— begin Text block —
# Turface Pro League Grey in Nashville, TN



## Bunnie1978 (Sep 29, 2009)

Great news!! I found someone that has the grey in stock... 129 bags after my purchase. They are $11/50lbs.

I looked everywhere for the grey, and since it's no longer being produced, I was extremely excited to find it.

****ens Landscaping in Nashville, TN
You can google the address and phone.


----------



## Seattle_Aquarist (Mar 7, 2008)

Hi Bunnie1978,

I glad you found it in your area; and $11 per bag is a good price. Why do you believe it is no longer being produced? I believe that the Soilmaster Select Charcoal has been discontinued but I had not heard anything about Turface Pro League Grey.


----------



## Bunnie1978 (Sep 29, 2009)

I called Turface Athletics a couple weeks ago, and that's what I was told.


----------



## Seattle_Aquarist (Mar 7, 2008)

Hi Bunnie1978,

Thank you for the heads up! I just checked out the Turface web page and the only two colors they are currently offering in the red (sort of like the color or red Flourite) and buff with is a yellowish tan. I guess I better stock up!


----------



## virgo888 (Jun 25, 2009)

i like this stuff. i better stock up on another bag.


----------



## Bunnie1978 (Sep 29, 2009)

I know. I bought 3, but I haven't put any in a tank yet. I'm busy setting up a fishroom and have a bit too much on my plate. One of these days, I'm going to replace the substrate in my 75g display with soil, and cap with turface!


----------



## ree123 (Jan 10, 2010)

Hi Bunnie.
Is this the store called ****ens Landscaping on Greer Rd. in Goodlettsville ; or is it the store called ****ens Turf and Landscape Supply on Cherokee in Nashville ?
I have found both, but it is Friday evening and both have closed for now ; and I am hoping you can supply the info. for me without me waiting to call them all. There seems to be several locations of these stores with similiar names.
Thanks !


----------



## Bunnie1978 (Sep 29, 2009)

Yes, 814 Cherokee.


----------



## ree123 (Jan 10, 2010)

Thanks Bunnie. I have contacted the Cool Springs store and they are having some sent to the closer store to me. Great find! Are you sure this color is no longer made ? What is your source of info.? If so, I may just have to stock up a bit on it.
— end Text block —
— begin Data shown —
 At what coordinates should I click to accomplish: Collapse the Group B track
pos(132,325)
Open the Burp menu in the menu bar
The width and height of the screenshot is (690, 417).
— end Data shown —
:: Set tasks ::
1. Do these statements agree with the forum thread about Turface Pro League Grey? For each, answer yes or no and quote the deciding words. (a) The grey was priced at $11 for a 50-pound bag. (b) Seattle_Aquarist had already heard that Turface Pro League Grey was discontinued. (c) Bunnie1978 has already put some of the Turface in a tank.
2. In the Turface thread, why does Seattle_Aquarist say "I guess I better stock up!"? Explain in one to three sentences.
3. Resume the forum thread about Turface Pro League Grey after its last post.

:: Task-by-task answers ::
1.
(a) Yes: "They are $11/50lbs."
(b) No: "I had not heard anything about Turface Pro League Grey."
(c) No: "I haven't put any in a tank yet."

2. Bunnie1978 reported that Turface Athletics had said the grey is no longer being produced. Seattle_Aquarist then checked the Turface web page and found that it currently offered only two colors, red and buff.

3.
The SMS products are available by special order in 2 diff. colors, but is more expensive. Being that both the Turface and the Soil Master Select are basically the same things, this is the route to go if indeed it has been discontinued.


----------



## Seattle_Aquarist (Mar 7, 2008)

Hi ree123,

Here is the Turface Pro League web-page. Where they used to list three colors, Red. Buff, and Grey now they only offer "Choose between rich red coloring and the natural buff color of Turface® clay"


----------



## ree123 (Jan 10, 2010)

Thanks Seattle (roy) !
rick


----------



## ree123 (Jan 10, 2010)

Roy, I used your link to write and ask the company/manufacturer some questions. Thanks for the link.
Rick


----------



## Seattle_Aquarist (Mar 7, 2008)

Hi ree123,

Let us know what you find out.


----------



## ree123 (Jan 10, 2010)

Hey all. And Seattle. And Bunnie.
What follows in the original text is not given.